*Action item*: The required result is an exact copy of the lines beginning at the line that contains "Image resolution: width=750" and ending at the last line of the material below.

(Data for this exercise)

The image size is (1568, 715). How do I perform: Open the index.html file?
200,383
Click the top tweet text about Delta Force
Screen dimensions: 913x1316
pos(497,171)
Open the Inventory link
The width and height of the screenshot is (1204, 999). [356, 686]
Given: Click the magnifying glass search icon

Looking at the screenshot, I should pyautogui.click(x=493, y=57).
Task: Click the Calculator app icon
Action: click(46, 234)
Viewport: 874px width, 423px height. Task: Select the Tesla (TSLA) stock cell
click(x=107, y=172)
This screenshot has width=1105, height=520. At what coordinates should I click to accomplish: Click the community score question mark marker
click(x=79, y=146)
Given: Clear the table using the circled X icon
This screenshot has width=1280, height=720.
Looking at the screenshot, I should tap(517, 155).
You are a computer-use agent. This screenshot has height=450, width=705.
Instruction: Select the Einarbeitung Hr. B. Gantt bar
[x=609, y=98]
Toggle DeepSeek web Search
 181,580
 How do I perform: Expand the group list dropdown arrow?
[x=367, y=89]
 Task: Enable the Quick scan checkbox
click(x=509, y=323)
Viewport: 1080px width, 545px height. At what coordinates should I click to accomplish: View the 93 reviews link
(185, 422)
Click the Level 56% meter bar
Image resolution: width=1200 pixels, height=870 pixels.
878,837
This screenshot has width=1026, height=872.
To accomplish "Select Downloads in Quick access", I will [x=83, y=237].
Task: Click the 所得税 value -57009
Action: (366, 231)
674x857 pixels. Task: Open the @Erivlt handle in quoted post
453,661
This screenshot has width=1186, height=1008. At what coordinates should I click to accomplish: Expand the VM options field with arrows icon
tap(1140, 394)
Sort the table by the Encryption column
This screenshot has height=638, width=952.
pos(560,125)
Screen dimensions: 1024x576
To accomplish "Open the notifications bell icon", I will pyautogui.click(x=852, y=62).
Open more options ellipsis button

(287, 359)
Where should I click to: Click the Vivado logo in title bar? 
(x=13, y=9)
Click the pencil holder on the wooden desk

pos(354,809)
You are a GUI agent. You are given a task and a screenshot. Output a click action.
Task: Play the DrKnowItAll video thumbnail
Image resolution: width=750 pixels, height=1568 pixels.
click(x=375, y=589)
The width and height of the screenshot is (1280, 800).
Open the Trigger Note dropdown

(End Data for this exercise)

*Task answer*:
Image resolution: width=750 pixels, height=1568 pixels.
click(x=375, y=589)
The width and height of the screenshot is (1280, 800).
Open the Trigger Note dropdown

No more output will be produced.